Fetching data results in this profile:
1 0.000 0.000 6.835 6.835 manage.py:2(<module>) 1 0.000 0.000 6.795 6.795 __init__.py:394(execute_from_command_line) 1 0.000 0.000 6.795 6.795 __init__.py:350(execute) 1 0.000 0.000 6.207 6.207 base.py:228(run_from_argv) 1 0.000 0.000 6.199 6.199 base.py:250(execute) 1 0.000 0.000 6.072 6.072 ad_guess.py:9(handle) 10/2 0.016 0.002 6.069 3.034 query.py:853(_fetch_all) 6/1 0.000 0.000 6.043 6.043 query.py:80(__iter__) 1 0.000 0.000 5.837 5.837 query.py:517(_prefetch_related_objects) 1 0.009 0.009 5.837 5.837 query.py:1512(prefetch_related_objects) 3 0.080 0.027 5.819 1.940 query.py:1671(prefetch_one_level) 4640 0.018 0.000 3.917 0.001 manager.py:132(all) 4646 0.014 0.000 3.206 0.001 query.py:587(filter) 4648 0.037 0.000 3.193 0.001 query.py:601(_filter_or_exclude) 4648 0.031 0.000 2.661 0.001 query.py:1188(add_q) 4648 0.053 0.000 2.401 0.001 query.py:1208(_add_q) 4648 0.144 0.000 2.284 0.000 query.py:1010(build_filter) 2320 0.040 0.000 2.076 0.001 related.py:529(get_queryset) 2320 0.063 0.000 1.823 0.001 related.py:404(get_queryset) 14380 0.068 0.000 1.052 0.000 query.py:160(iterator) 1 0.023 0.023 0.993 0.993 related.py:418(get_prefetch_queryset) 9299 0.067 0.000 0.841 0.000 query.py:838(_clone) 4649 0.086 0.000 0.752 0.000 query.py:1323(setup_joins) 9299 0.226 0.000 0.738 0.000 query.py:214(clone) 4644 0.177 0.000 0.668 0.000 related.py:1041(get_lookup_constraint) 1 0.000 0.000 0.577 0.577 __init__.py:256(fetch_command) 14375 0.330 0.000 0.548 0.000 base.py:325(__init__) 127/79 0.007 0.000 0.447 0.006 {__import__} 4645 0.012 0.000 0.443 0.000 query.py:788(using) 14380 0.017 0.000 0.433 0.000 compiler.py:694(results_iter) <SNIP> 5 0.197 0.039 0.197 0.039 {method 'execute' of 'psycopg2._psycopg.cursor' objects}
If I am reading this correctly, the actual data fetching costs 0.2 seconds of the total runtime of 6.8 seconds. (In reality the ratio is 0.2 vs 2 seconds due to overhead of profiling not affecting the execute time but having a big effect on other parts).

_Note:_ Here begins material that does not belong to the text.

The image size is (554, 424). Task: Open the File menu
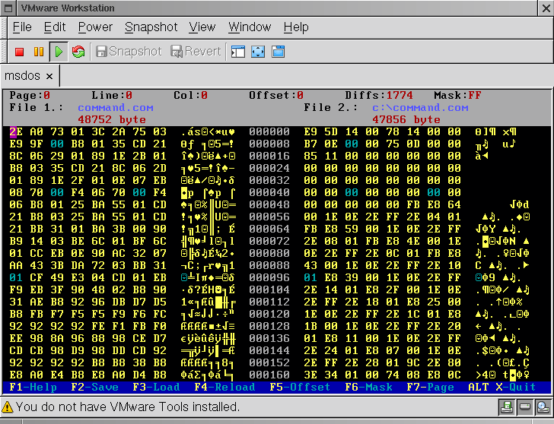click(x=22, y=27)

The big "failure" in above profile is the creation of related querysets:
4640 0.018 0.000 3.917 0.001 manager.py:132(all)
this takes more than half (approx 57%) of the total runtime. Every cycle here is wasted - we don't ever need the related queryset when using the prefetched results.
I see two options here:
- Allow assigning the results to somewhere else than manager.all() (that is, a plain list you can name). This would naturally get rid of the overhead, but then you will need to alter code to explicitly use the named list when that is available.
- Somehow lazily instantiate the .all() queryset. If prefetch is in effect calling relmanager.all() will not create a queryset, it just creates a proxy which when iterated gives the related objects, but works otherwise like the related queryset (*not* like manager).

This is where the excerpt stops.